Touchscreens are notoriously difficult to type on. Since we can’t feel the keys, we rely on the sense of sight to move our fingers to the right places and check for errors, a combination of efforts we can’t pull off at the same time. To really understand how people type on touchscreens, researchers at Aalto University and the Finnish Center for Artificial Intelligence (FCAI) have created the first artificial intelligence model that predicts how people move their eyes and fingers while typing.
The AI model can simulate how a human user would type any sentence on any keyboard design. It makes errors, detects them — though not always immediately — and corrects them, very much like humans would. The simulation also predicts how people adapt to alternating circumstances, like how their writing style changes when they start using a new auto-correction system or keyboard design.
‘Previously, touchscreen typing has been understood mainly from the perspective of how our fingers move. AI-based methods have helped shed new light on these movements: what we’ve discovered is the importance of deciding when and where to look. Now, we can make much better predictions on how people type on their phones or tablets,’ says Dr. Jussi Jokinen, who led the work.
The study, to be presented at ACM CHI on 12 May, lays the groundwork for developing, for instance, better and even personalized text entry solutions.
‘Now that we have a realistic simulation of how humans type on touchscreens, it should be a lot easier to optimize keyboard designs for better typing — meaning less errors, faster typing, and, most importantly for me, less frustration,’ Jokinen explains.
In addition to predicting how a generic person would type, the model is also able to account for different types of users, like those with motor impairments, and could be used to develop typing aids or interfaces designed with these groups in mind. For those facing no particular challenges, it can deduce from personal writing styles — by noting, for instance, the mistakes that repeatedly occur in texts and emails — what kind of a keyboard, or auto-correction system, would best serve a user.
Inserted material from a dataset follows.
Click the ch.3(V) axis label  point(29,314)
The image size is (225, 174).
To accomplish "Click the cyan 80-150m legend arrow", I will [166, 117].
The novel approach builds on the group’s earlier empirical research, which provided the basis for a cognitive model of how humans type. The researchers then produced the generative model capable of typing independently. The work was done as part of a larger project on Interactive AI at the Finnish Center for Artificial Intelligence.
The results are underpinned by a classic machine learning method, reinforcement learning, that the researchers extended to simulate people. Reinforcement learning is normally used to teach robots to solve tasks by trial and error; the team found a new way to use this method to generate behavior that closely matches that of humans — mistakes, corrections and all.
‘We gave the model the same abilities and bounds that we, as humans, have. When we asked it to type efficiently, it figured out how to best use these abilities. The end result is very similar to how humans type, without having to teach the model with human data,’ Jokinen says.
Comparison to data of human typing confirmed that the model’s predictions were accurate. In the future, the team hopes to simulate slow and fast typing techniques to, for example, design useful learning modules for people who want to improve their typing.
The paper, Touchscreen Typing As Optimal Supervisory Control, will be presented 12 May 2021 at the ACM CHI conference.